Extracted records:

=-=-=

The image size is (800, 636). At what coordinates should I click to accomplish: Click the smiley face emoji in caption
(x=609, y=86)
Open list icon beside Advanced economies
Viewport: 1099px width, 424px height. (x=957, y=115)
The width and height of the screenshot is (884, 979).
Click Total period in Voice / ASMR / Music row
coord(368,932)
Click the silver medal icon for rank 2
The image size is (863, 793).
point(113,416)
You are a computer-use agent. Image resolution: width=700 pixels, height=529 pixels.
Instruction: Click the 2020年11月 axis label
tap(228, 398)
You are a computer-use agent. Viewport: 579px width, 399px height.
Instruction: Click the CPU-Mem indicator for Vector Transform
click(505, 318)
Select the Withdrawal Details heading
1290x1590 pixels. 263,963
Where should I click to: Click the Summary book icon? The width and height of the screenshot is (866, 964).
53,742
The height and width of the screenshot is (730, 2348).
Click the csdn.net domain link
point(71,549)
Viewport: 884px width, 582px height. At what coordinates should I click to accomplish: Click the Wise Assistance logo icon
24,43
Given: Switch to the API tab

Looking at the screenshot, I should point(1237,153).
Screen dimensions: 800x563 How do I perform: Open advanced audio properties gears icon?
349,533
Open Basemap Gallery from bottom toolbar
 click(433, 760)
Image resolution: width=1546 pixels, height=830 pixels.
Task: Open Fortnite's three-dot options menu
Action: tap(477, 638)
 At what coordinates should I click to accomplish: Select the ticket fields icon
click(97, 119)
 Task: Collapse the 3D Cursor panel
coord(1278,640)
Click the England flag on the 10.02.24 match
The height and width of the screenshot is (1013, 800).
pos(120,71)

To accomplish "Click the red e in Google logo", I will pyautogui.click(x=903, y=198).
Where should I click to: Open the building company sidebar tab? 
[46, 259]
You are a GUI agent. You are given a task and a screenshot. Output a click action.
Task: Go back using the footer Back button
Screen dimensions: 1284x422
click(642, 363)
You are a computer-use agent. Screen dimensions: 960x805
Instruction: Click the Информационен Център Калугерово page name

=-=-=

- _What to produce_: Please return exactly the lines from the opening line of the data above through the line with "You are a computer-use agent. Viewport: 579px", both included and nothing else.

- _Result of the exercise_:
The image size is (800, 636). At what coordinates should I click to accomplish: Click the smiley face emoji in caption
(x=609, y=86)
Open list icon beside Advanced economies
Viewport: 1099px width, 424px height. (x=957, y=115)
The width and height of the screenshot is (884, 979).
Click Total period in Voice / ASMR / Music row
coord(368,932)
Click the silver medal icon for rank 2
The image size is (863, 793).
point(113,416)
You are a computer-use agent. Image resolution: width=700 pixels, height=529 pixels.
Instruction: Click the 2020年11月 axis label
tap(228, 398)
You are a computer-use agent. Viewport: 579px width, 399px height.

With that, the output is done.